Instructions for the task
Under this line is some data; print exactly the lines from the one containing "Select the SEL indicator icon" through its last line, without pictures.
Segment Open
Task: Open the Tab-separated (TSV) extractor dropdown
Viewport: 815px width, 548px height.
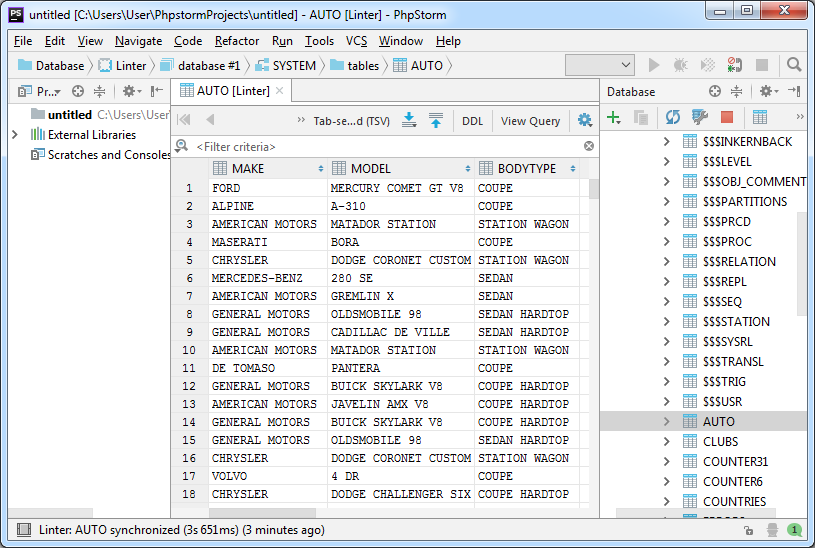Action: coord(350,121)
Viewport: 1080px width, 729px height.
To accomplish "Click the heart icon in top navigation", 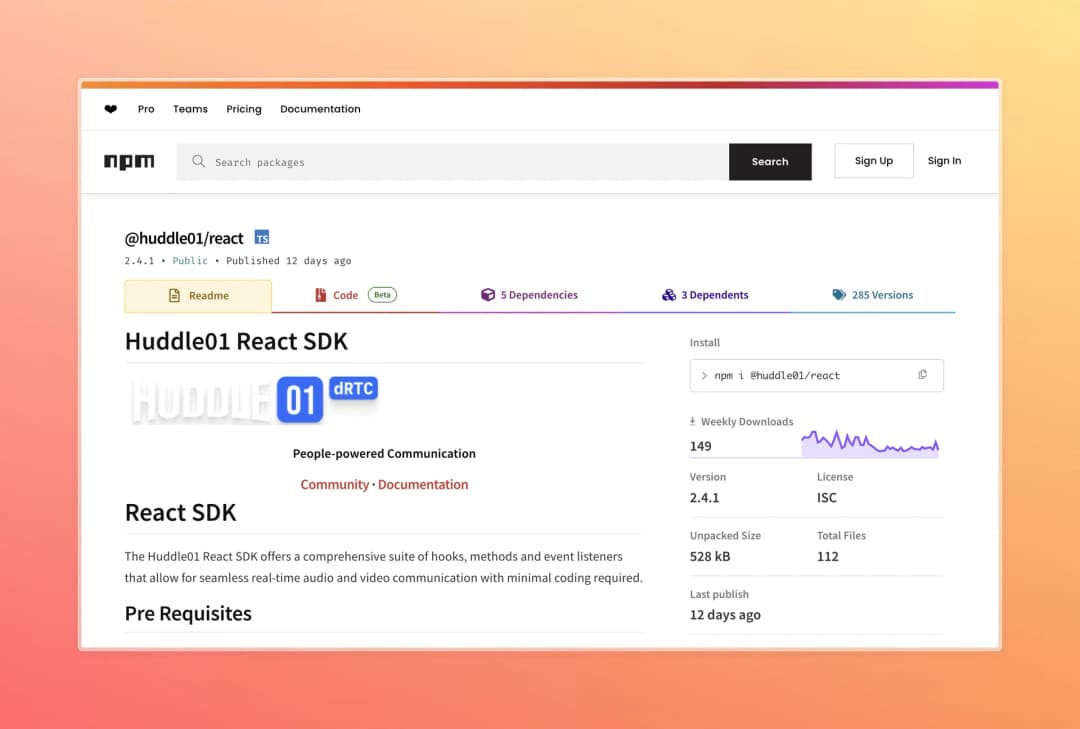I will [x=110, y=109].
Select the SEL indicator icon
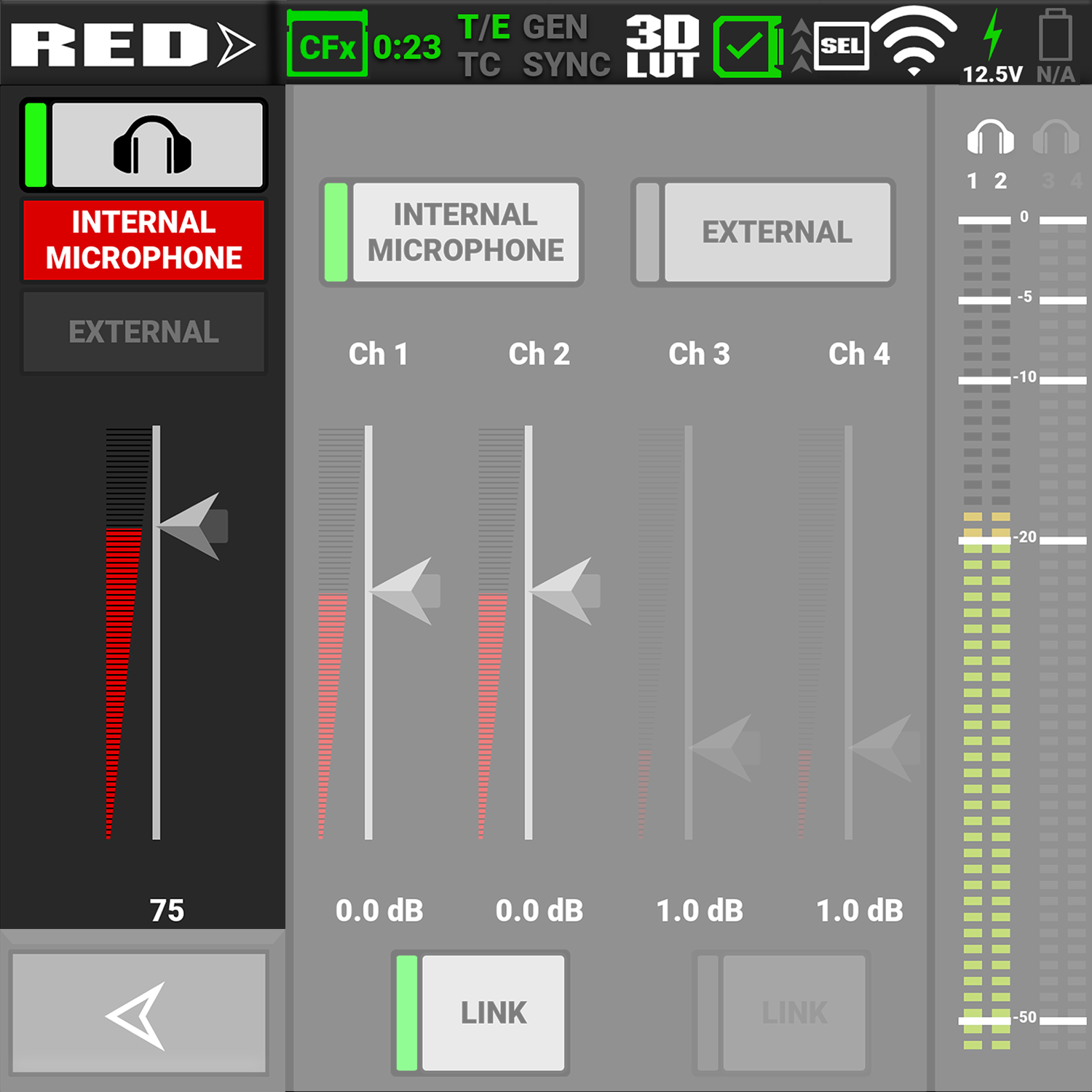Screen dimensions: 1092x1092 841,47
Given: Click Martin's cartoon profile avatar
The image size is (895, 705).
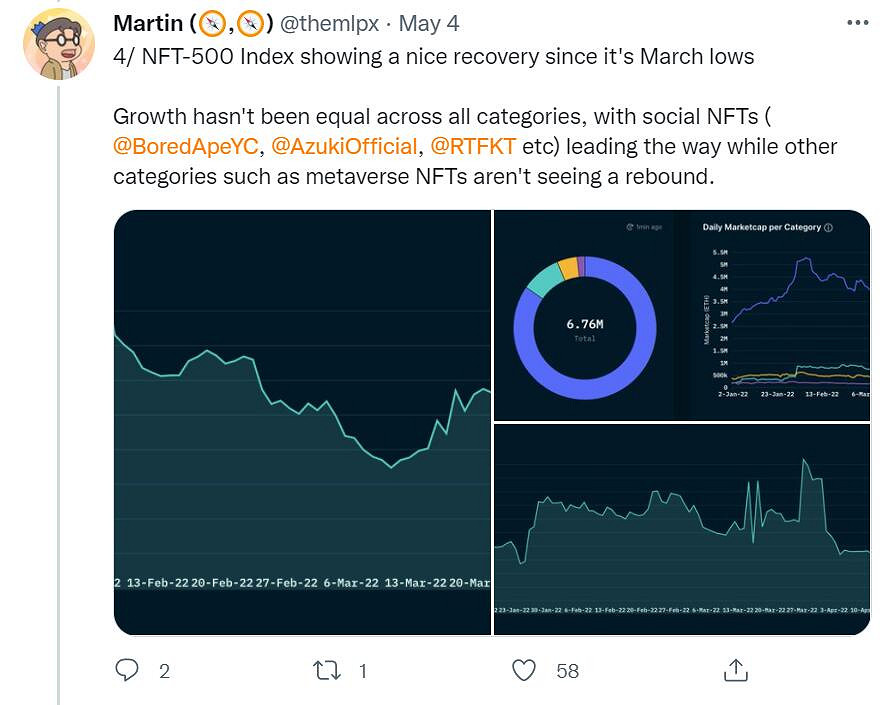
Segment Closed
Result below
Select the SEL indicator icon
Screen dimensions: 1092x1092 841,47
Given: Click Martin's cartoon profile avatar
The image size is (895, 705).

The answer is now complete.